Using the data below, find how many lines include the word "question" and report that figure alone.

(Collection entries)
◆ ◆ ◆

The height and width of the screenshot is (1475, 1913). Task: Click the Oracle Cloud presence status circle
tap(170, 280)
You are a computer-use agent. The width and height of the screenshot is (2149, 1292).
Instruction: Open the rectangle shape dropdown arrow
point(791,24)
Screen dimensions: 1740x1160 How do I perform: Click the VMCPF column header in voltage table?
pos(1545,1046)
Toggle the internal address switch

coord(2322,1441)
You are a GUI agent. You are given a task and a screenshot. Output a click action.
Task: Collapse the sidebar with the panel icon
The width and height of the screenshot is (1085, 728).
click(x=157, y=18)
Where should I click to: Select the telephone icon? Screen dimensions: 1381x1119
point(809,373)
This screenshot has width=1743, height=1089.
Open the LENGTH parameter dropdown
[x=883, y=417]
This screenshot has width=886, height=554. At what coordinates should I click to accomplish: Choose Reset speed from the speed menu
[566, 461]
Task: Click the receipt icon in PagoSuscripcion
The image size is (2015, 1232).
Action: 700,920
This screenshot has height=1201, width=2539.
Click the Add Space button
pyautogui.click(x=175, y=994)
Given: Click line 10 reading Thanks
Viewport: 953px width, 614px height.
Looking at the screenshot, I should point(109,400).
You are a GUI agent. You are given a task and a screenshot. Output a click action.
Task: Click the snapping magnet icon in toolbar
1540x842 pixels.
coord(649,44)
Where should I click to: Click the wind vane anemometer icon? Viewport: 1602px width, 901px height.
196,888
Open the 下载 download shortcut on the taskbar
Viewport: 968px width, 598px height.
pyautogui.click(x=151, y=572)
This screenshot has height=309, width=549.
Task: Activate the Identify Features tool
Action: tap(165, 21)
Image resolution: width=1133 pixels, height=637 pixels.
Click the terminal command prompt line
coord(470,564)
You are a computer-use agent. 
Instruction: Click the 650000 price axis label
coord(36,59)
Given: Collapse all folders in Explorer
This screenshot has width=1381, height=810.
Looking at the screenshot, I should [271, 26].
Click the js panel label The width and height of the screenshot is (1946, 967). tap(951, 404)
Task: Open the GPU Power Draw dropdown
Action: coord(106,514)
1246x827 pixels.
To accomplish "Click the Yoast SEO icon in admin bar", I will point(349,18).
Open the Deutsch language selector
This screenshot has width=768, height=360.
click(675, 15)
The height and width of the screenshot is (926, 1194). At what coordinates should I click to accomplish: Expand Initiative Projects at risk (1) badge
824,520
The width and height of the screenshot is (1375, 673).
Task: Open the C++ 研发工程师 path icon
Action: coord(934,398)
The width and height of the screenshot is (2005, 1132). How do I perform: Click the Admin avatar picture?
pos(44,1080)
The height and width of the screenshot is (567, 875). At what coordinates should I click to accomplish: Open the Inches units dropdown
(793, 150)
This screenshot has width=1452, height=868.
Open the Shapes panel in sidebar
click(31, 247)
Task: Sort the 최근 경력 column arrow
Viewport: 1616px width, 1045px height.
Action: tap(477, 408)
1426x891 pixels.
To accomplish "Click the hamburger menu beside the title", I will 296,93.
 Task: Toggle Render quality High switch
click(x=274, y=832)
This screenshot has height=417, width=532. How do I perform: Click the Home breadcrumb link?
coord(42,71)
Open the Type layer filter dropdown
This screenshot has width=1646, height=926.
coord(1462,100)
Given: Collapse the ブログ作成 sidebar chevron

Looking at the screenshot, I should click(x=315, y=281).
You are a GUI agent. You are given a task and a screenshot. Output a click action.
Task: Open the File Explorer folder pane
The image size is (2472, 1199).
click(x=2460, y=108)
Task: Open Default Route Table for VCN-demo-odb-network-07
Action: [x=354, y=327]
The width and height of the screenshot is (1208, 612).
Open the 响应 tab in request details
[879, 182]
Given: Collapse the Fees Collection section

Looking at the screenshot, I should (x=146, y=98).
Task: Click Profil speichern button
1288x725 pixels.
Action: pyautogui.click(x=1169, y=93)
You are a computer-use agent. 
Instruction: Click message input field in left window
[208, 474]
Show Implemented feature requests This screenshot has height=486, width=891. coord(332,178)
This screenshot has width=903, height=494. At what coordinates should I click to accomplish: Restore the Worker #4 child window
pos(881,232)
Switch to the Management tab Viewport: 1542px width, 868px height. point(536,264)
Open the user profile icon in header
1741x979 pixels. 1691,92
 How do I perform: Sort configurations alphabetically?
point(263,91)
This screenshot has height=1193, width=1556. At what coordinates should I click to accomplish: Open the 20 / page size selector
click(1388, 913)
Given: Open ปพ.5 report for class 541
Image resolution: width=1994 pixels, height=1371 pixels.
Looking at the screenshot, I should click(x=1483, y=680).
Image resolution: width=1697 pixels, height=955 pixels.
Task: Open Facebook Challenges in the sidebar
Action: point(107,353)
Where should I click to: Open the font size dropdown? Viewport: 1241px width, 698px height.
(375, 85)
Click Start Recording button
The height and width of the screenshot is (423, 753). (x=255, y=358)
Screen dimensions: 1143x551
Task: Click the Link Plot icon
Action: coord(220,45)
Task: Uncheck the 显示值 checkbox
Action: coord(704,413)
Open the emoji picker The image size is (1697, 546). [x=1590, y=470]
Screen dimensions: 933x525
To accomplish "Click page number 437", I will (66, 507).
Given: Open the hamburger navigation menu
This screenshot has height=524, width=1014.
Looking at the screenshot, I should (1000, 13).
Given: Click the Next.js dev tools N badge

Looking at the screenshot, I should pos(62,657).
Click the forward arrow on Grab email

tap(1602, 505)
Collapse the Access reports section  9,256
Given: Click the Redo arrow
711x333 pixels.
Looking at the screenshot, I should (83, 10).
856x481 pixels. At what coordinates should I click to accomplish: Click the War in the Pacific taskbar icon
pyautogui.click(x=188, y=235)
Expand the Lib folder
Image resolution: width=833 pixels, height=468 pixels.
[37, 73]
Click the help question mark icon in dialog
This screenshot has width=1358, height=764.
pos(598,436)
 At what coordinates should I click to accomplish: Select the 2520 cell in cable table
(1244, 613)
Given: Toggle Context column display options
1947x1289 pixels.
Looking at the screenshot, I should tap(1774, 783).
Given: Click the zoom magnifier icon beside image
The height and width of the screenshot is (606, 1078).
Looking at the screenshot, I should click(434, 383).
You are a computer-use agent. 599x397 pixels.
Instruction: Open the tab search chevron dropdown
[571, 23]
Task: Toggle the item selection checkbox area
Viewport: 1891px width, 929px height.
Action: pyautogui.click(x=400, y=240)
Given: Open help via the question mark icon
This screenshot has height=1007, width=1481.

◆ ◆ ◆

Task solution. 2